Few things are sadder.
Not long ago a friend of mine was commiserating about some nasty work she’s had to do at her company. Okay, she was crying in her beer but at its heart, that’s commiserating.
Its no secret HR has its share of dirty business – seems like we become everyone’s BFF when there’s some unpleasant affair to be handled – but this is among the worst.
My friend just let a number of people go due to “performance” that nebulous, euphemistic label we often toss around too lightly. Yes, I agree, people need to perform: public, private or NGO, people have got to put forth effort consistently over time to get results, and yes, results are what count, not effort.
Yet my friend wasn’t broken up because of the releases per se. She was bothered because the recipients of the news didn’t know they weren’t performing.
What? you ask. How is that so?
Easy. Managers don’t manage and their culture doesn’t compel them to.

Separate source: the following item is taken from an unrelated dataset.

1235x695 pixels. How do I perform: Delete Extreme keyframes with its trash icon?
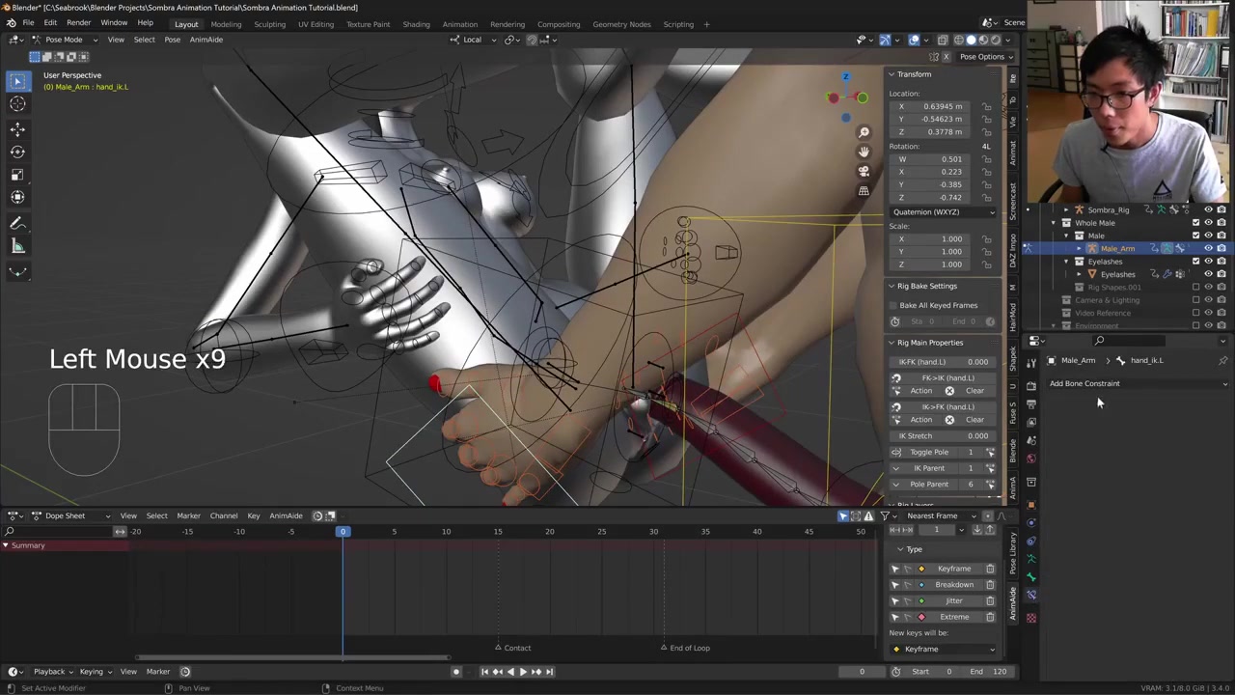click(x=990, y=617)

Let’s be clear: if there is one thing you could do today to increase the overall performance in your organization and to drive collaboration and participation even higher, it would be to start practicing candor. Having read Ed Catmull’s latest book (not a “must-read” by the way but with some nuggets) I have reaffirmed my love of candor.
Yes, I’ve always been a fan of the truth and earlier blogs of mine have acknowledged that in my early days I used this indiscriminately needlessly hurting people with it. Thank heavens I’ve grown without outgrowing candor. We need it.
There is nothing more heart-wrenching than to watch someone who’s been oblivious to the social signs – missing all the signals that they weren’t performing – have to hear from a stranger (née HR) that they’re not successful. Why don’t we share this assessment real-time when people can do something about it? Why don’t we tell people what they have a right to know?
Many times I’ve heard managers exclaim that they did tell people, or, alternatively, that they didn’t want to hurt their feelings. Or even worse, that they didn’t know how to tell them. Let’s deconstruct this bullshit.
Unless you utter the words “your performance is unacceptable” you have not actually told low performers they’re in trouble. But here’s the thing: you owe them that. They have a right to know that they’re not delivering what they should. Not hurt their feelings? Puh-leeze… Do you think its better to have an HR geek let them go down the line so you could save some tertiary feelings? And oh yes – you don’t know how to coach them? Well, go get some coaching from HR: that’s what they do!
I have passion over this topic because it is so damaging to watch people walk out the door who might have been turned around had they been apprised early enough about their performance needs. Get serious and get your job done. This is a failing of culture, management and HR.
Tell people where they stand with empathy and candor. They have a right to know.